▶ _SUPPLIED TEXT_:
↓↓↓
Re: API-Call Hell (from Status Thread)



  • @Zenith said in The Official Status Thread:

    @Benjamin-Hall Connection pooling was a good place to start. I used to support an application that used the built-in IIS/ASP.NET pooler. For years it would run fine for awhile and then slow down horrifically causing tons of timeouts. Turned out they weren't releasing connections, so it was basically filling up all of the slots and relying on garbage collection to free them...eventually.

    Yeah. I mean...it was a very likely guess. Especially since the slowdown was abrupt--two days ago, it was ok. Yesterday, it went to pot. And then today, for a few hours, it got horrible. With plenty of resources available. And no code changes at those times.

    @Tsaukpaetra I'm not sure how to do either of those. It's an ancient dialect of mysql (5.5-ish). And it's not a single query--the calls that are slow make 2 + 5N (where N is related to the number of high-level objects returned, each of which is relatively complex) database queries.
↑↑↑
▶ _RAW RECORDS_:
↓↓↓
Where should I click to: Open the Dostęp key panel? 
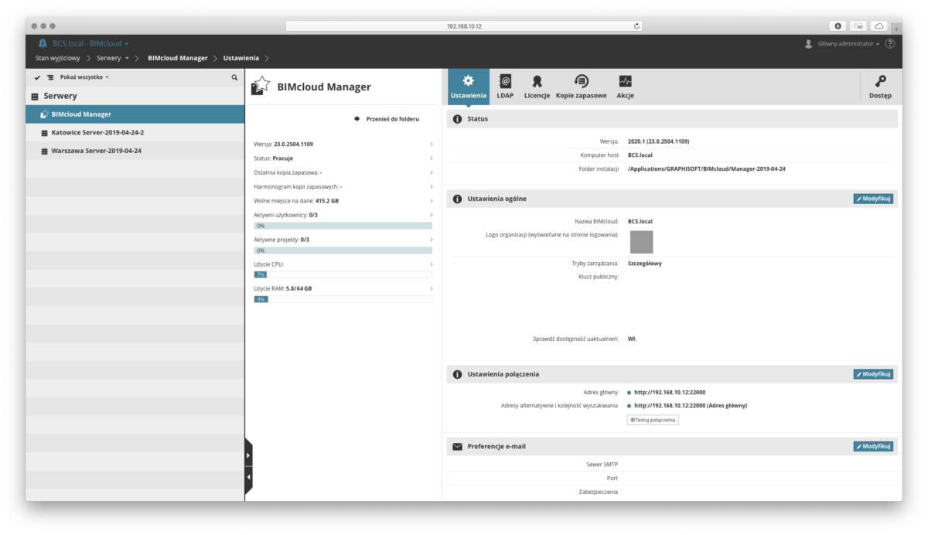pos(880,87)
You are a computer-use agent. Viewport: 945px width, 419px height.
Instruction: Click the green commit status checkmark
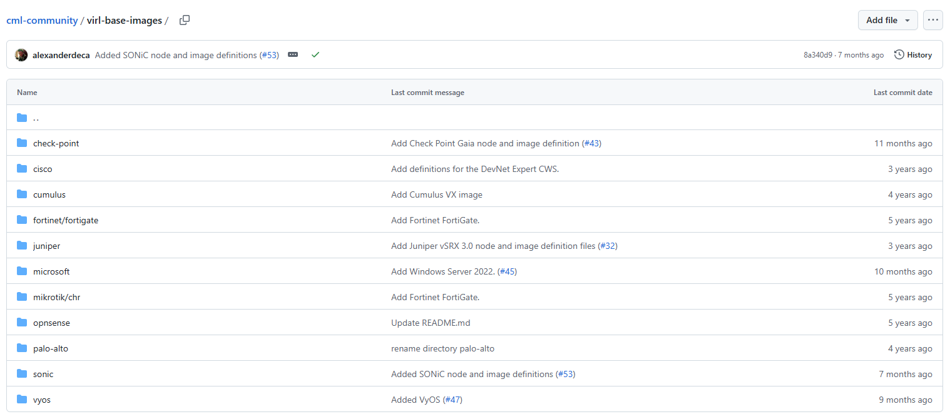pos(315,55)
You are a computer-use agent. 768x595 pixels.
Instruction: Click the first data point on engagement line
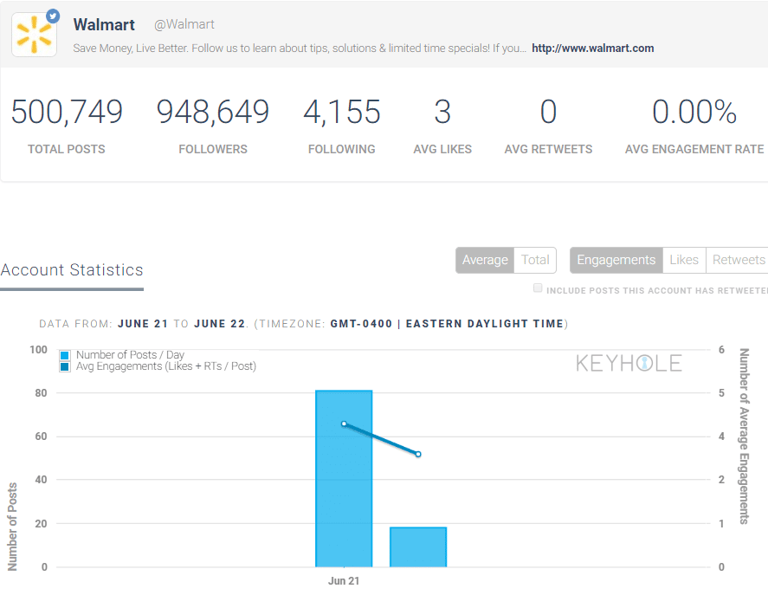pyautogui.click(x=344, y=424)
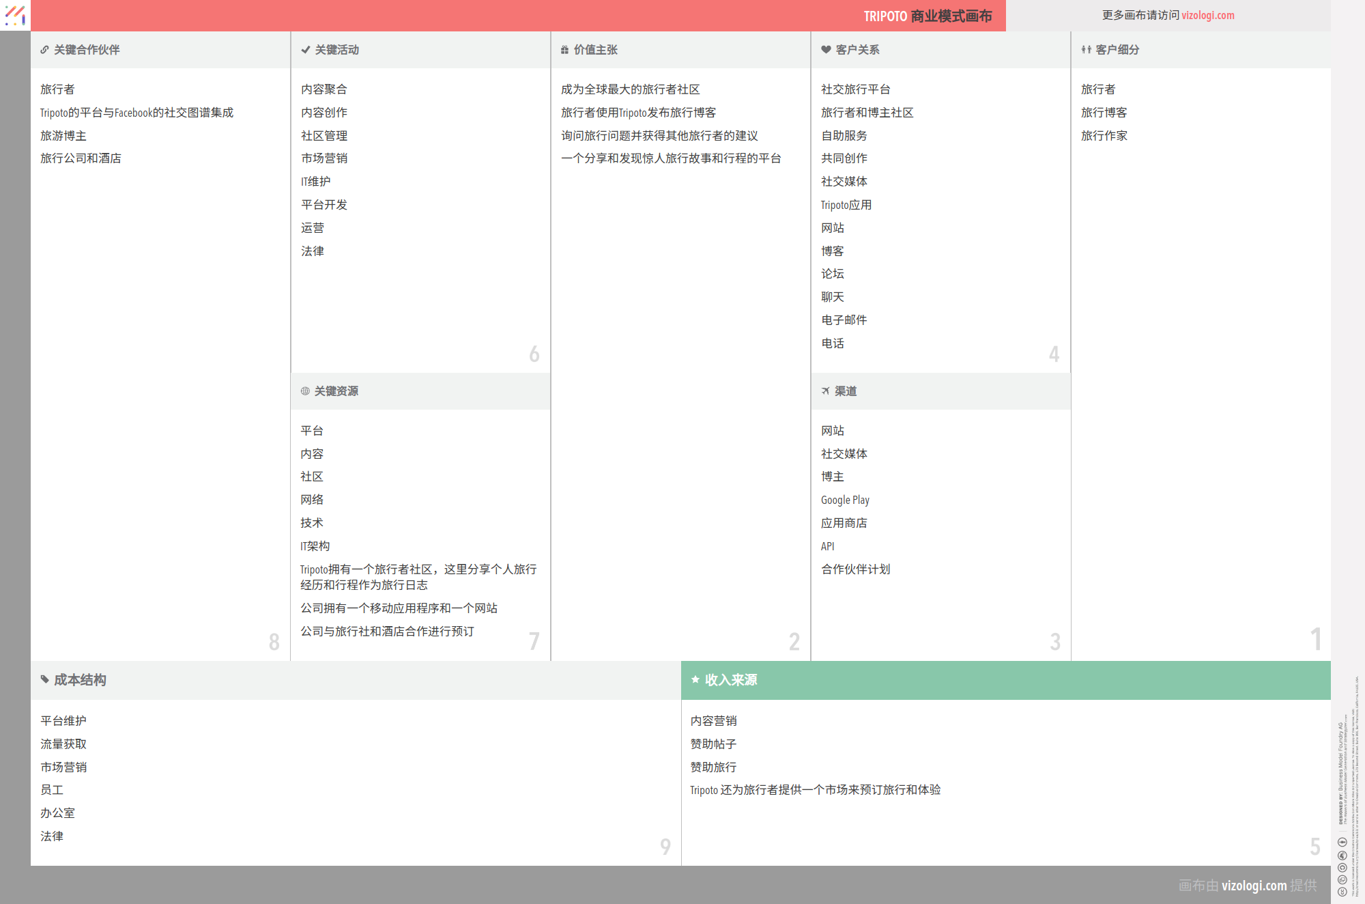Click the checkmark icon beside 关键活动

305,50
↑↑↑
▶ _EXERCISE SET_:
A - In the connection pooling thread, repeat word for word the stretch from "Yeah. I mean...it" through "complex) database queries.".
B - Answer these questions from the connection pooling thread:
(i) Which pooler did the application that slowed down and caused timeouts use?
(ii) What version of MySQL is described?
(iii) How many database queries do the slow calls make?
The material has nothing to do with the connection pooling thread.

▶ _LIST OF SOLUTIONS_:
A -
Yeah. I mean...it was a very likely guess. Especially since the slowdown was abrupt--two days ago, it was ok. Yesterday, it went to pot. And then today, for a few hours, it got horrible. With plenty of resources available. And no code changes at those times.

    @Tsaukpaetra I'm not sure how to do either of those. It's an ancient dialect of mysql (5.5-ish). And it's not a single query--the calls that are slow make 2 + 5N (where N is related to the number of high-level objects returned, each of which is relatively complex) database queries.

B -
(i) The built-in IIS/ASP.NET pooler.
(ii) An ancient dialect, 5.5-ish.
(iii) 2 + 5N, where N is related to the number of high-level objects returned.